WHAT THE TASK REQUIRES
Among the lines of data below, reproduce only those from the one with "Expand the Europe (EN) region dropdown" through the one with "Given: Open the", exactly as they stand, both ends included.

PROVIDED MATERIAL
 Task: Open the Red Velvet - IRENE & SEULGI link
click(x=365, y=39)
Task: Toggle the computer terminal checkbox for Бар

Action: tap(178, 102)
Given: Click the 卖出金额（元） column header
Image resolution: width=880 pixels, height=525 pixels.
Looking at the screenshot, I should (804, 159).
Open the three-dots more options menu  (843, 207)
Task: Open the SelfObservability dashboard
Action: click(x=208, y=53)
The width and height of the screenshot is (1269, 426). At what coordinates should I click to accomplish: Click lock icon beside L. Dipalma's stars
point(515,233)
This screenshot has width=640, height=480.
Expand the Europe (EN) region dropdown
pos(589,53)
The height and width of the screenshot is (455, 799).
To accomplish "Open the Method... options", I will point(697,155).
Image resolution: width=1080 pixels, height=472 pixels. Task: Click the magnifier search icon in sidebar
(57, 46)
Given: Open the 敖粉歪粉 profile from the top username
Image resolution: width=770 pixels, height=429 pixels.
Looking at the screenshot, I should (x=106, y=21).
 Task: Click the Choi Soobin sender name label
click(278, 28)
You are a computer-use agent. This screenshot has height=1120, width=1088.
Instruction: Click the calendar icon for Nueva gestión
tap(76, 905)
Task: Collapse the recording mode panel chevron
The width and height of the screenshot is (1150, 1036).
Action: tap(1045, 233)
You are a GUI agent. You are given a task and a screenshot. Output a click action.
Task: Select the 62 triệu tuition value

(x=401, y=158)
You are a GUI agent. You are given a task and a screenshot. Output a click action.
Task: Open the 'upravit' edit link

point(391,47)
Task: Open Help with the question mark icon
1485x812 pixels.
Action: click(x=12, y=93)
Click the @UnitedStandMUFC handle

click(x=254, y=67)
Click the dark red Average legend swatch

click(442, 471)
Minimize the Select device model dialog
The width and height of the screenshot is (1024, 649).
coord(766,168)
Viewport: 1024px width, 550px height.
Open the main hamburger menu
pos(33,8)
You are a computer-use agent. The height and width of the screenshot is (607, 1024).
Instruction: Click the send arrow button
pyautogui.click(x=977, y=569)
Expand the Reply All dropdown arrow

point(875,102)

EXERCISE RESULT
Expand the Europe (EN) region dropdown
pos(589,53)
The height and width of the screenshot is (455, 799).
To accomplish "Open the Method... options", I will point(697,155).
Image resolution: width=1080 pixels, height=472 pixels. Task: Click the magnifier search icon in sidebar
(57, 46)
Given: Open the 敖粉歪粉 profile from the top username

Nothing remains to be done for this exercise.